Using old statistics as new only indicates that you’re willing to play fast and loose with truth … and apparently are more likely to fall for old tales still making the rounds despite being debunked. Such as the ones about the most-scandal-ridden/corrupt administration in history, which changes with the president and often includes “scandals” from past administrations.
Time for a new hobby, guys. Perhaps a foray into political history and a reminder of administrations such as Warren Harding, Richard Nixon and, yes, home-stater Bill Clinton.

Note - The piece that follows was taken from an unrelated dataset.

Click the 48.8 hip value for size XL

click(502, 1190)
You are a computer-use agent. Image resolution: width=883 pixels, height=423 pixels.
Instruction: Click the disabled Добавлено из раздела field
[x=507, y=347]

Sorry, there will be reading and thinking involved in this task.
One of the biggest problems holding up some letters is hyperpartisanship that results in broad generalizations that ignore pesky reality (i.e., all Republicans eat babies, and all Democrats are cross-dressers … fairly sure there are baby-eaters and cross-dressers on both sides). This is one reason I often advise people to sleep on a letter before sending it in.
No party has the corner on welfare cheats, money-grubbing capitalists or low-information voters, nor do any have a monopoly on presumption, pomposity, taking offense, or moralizing.
I have no agenda other than filling the available space on the Voices page with letters. If those letters must be a little shy of absolute truth, they should be attributed to the source and/or hedged. When viewed through partisan lenses, though, anything shy of the party line is not truth, regardless of a lack or surfeit of evidence. It’s worse than trying to argue duck season (rabbit season!) with Daffy Duck.
Perhaps it’s time for that appointment with an eye doctor.